───── SUPPLIED INFORMATION ─────
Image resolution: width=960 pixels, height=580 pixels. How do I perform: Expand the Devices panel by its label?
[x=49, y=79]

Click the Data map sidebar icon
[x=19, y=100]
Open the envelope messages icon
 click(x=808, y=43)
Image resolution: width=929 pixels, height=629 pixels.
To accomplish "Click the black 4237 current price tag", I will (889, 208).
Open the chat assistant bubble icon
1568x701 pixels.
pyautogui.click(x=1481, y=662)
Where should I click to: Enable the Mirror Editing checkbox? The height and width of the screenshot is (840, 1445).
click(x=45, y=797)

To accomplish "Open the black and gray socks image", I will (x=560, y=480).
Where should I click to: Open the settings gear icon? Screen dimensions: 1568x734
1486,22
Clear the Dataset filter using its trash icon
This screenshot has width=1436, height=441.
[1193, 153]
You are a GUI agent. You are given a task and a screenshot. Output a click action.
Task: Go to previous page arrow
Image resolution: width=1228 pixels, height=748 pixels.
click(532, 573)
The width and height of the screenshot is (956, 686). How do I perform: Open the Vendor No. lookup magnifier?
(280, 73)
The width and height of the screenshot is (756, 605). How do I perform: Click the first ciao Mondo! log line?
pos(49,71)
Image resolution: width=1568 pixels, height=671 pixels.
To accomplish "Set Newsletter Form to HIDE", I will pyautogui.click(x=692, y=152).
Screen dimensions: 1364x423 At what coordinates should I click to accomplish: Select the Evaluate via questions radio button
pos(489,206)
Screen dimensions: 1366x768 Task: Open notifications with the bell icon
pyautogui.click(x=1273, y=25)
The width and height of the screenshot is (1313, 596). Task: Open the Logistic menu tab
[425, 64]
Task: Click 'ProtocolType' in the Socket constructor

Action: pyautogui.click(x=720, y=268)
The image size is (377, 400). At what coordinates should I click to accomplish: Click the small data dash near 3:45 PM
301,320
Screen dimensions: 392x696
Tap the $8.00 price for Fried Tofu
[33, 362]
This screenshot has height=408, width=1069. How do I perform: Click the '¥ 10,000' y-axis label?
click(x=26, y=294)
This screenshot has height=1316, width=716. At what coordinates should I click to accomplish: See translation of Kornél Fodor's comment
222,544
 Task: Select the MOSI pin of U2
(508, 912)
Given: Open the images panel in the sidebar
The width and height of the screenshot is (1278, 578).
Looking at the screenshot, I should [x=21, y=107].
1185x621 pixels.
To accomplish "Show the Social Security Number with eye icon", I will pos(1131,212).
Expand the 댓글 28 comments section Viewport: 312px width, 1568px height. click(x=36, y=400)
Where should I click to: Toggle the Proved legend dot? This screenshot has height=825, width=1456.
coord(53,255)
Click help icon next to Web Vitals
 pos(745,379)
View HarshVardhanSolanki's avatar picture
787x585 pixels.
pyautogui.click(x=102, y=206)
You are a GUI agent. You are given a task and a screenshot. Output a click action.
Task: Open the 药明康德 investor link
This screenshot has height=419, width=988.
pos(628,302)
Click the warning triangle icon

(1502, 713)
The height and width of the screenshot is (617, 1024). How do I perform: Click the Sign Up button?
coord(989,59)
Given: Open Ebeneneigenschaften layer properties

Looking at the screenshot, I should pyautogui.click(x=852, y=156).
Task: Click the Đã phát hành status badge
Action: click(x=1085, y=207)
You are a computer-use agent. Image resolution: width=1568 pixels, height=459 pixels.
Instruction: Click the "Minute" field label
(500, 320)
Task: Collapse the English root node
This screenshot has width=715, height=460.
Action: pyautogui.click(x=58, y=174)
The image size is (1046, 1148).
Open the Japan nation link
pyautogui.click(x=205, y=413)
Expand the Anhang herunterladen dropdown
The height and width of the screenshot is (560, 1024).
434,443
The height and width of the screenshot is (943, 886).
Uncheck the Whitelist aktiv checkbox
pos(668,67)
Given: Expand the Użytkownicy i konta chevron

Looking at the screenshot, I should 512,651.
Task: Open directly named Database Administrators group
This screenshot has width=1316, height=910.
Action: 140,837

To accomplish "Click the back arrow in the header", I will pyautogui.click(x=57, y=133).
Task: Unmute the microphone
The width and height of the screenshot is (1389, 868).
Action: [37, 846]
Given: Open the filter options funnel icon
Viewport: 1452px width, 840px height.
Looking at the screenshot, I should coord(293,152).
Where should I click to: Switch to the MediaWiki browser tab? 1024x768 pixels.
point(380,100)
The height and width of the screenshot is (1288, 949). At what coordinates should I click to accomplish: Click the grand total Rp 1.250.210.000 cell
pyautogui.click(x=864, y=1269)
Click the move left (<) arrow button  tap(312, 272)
─────
Make an exact copy of every record listed above.

Image resolution: width=960 pixels, height=580 pixels. How do I perform: Expand the Devices panel by its label?
[x=49, y=79]

Click the Data map sidebar icon
[x=19, y=100]
Open the envelope messages icon
 click(x=808, y=43)
Image resolution: width=929 pixels, height=629 pixels.
To accomplish "Click the black 4237 current price tag", I will (889, 208).
Open the chat assistant bubble icon
1568x701 pixels.
pyautogui.click(x=1481, y=662)
Where should I click to: Enable the Mirror Editing checkbox? The height and width of the screenshot is (840, 1445).
click(x=45, y=797)

To accomplish "Open the black and gray socks image", I will (x=560, y=480).
Where should I click to: Open the settings gear icon? Screen dimensions: 1568x734
1486,22
Clear the Dataset filter using its trash icon
This screenshot has width=1436, height=441.
[1193, 153]
You are a GUI agent. You are given a task and a screenshot. Output a click action.
Task: Go to previous page arrow
Image resolution: width=1228 pixels, height=748 pixels.
click(532, 573)
The width and height of the screenshot is (956, 686). How do I perform: Open the Vendor No. lookup magnifier?
(280, 73)
The width and height of the screenshot is (756, 605). How do I perform: Click the first ciao Mondo! log line?
pos(49,71)
Image resolution: width=1568 pixels, height=671 pixels.
To accomplish "Set Newsletter Form to HIDE", I will pyautogui.click(x=692, y=152).
Screen dimensions: 1364x423 At what coordinates should I click to accomplish: Select the Evaluate via questions radio button
pos(489,206)
Screen dimensions: 1366x768 Task: Open notifications with the bell icon
pyautogui.click(x=1273, y=25)
The width and height of the screenshot is (1313, 596). Task: Open the Logistic menu tab
[425, 64]
Task: Click 'ProtocolType' in the Socket constructor

Action: pyautogui.click(x=720, y=268)
The image size is (377, 400). At what coordinates should I click to accomplish: Click the small data dash near 3:45 PM
301,320
Screen dimensions: 392x696
Tap the $8.00 price for Fried Tofu
[33, 362]
This screenshot has height=408, width=1069. How do I perform: Click the '¥ 10,000' y-axis label?
click(x=26, y=294)
This screenshot has height=1316, width=716. At what coordinates should I click to accomplish: See translation of Kornél Fodor's comment
222,544
 Task: Select the MOSI pin of U2
(508, 912)
Given: Open the images panel in the sidebar
The width and height of the screenshot is (1278, 578).
Looking at the screenshot, I should [x=21, y=107].
1185x621 pixels.
To accomplish "Show the Social Security Number with eye icon", I will pos(1131,212).
Expand the 댓글 28 comments section Viewport: 312px width, 1568px height. click(x=36, y=400)
Where should I click to: Toggle the Proved legend dot? This screenshot has height=825, width=1456.
coord(53,255)
Click help icon next to Web Vitals
 pos(745,379)
View HarshVardhanSolanki's avatar picture
787x585 pixels.
pyautogui.click(x=102, y=206)
You are a GUI agent. You are given a task and a screenshot. Output a click action.
Task: Open the 药明康德 investor link
This screenshot has height=419, width=988.
pos(628,302)
Click the warning triangle icon

(1502, 713)
The height and width of the screenshot is (617, 1024). How do I perform: Click the Sign Up button?
coord(989,59)
Given: Open Ebeneneigenschaften layer properties

Looking at the screenshot, I should pyautogui.click(x=852, y=156).
Task: Click the Đã phát hành status badge
Action: click(x=1085, y=207)
You are a computer-use agent. Image resolution: width=1568 pixels, height=459 pixels.
Instruction: Click the "Minute" field label
(500, 320)
Task: Collapse the English root node
This screenshot has width=715, height=460.
Action: pyautogui.click(x=58, y=174)
The image size is (1046, 1148).
Open the Japan nation link
pyautogui.click(x=205, y=413)
Expand the Anhang herunterladen dropdown
The height and width of the screenshot is (560, 1024).
434,443
The height and width of the screenshot is (943, 886).
Uncheck the Whitelist aktiv checkbox
pos(668,67)
Given: Expand the Użytkownicy i konta chevron

Looking at the screenshot, I should 512,651.
Task: Open directly named Database Administrators group
This screenshot has width=1316, height=910.
Action: 140,837

To accomplish "Click the back arrow in the header", I will pyautogui.click(x=57, y=133).
Task: Unmute the microphone
The width and height of the screenshot is (1389, 868).
Action: [37, 846]
Given: Open the filter options funnel icon
Viewport: 1452px width, 840px height.
Looking at the screenshot, I should coord(293,152).
Where should I click to: Switch to the MediaWiki browser tab? 1024x768 pixels.
point(380,100)
The height and width of the screenshot is (1288, 949). At what coordinates should I click to accomplish: Click the grand total Rp 1.250.210.000 cell
pyautogui.click(x=864, y=1269)
Click the move left (<) arrow button  tap(312, 272)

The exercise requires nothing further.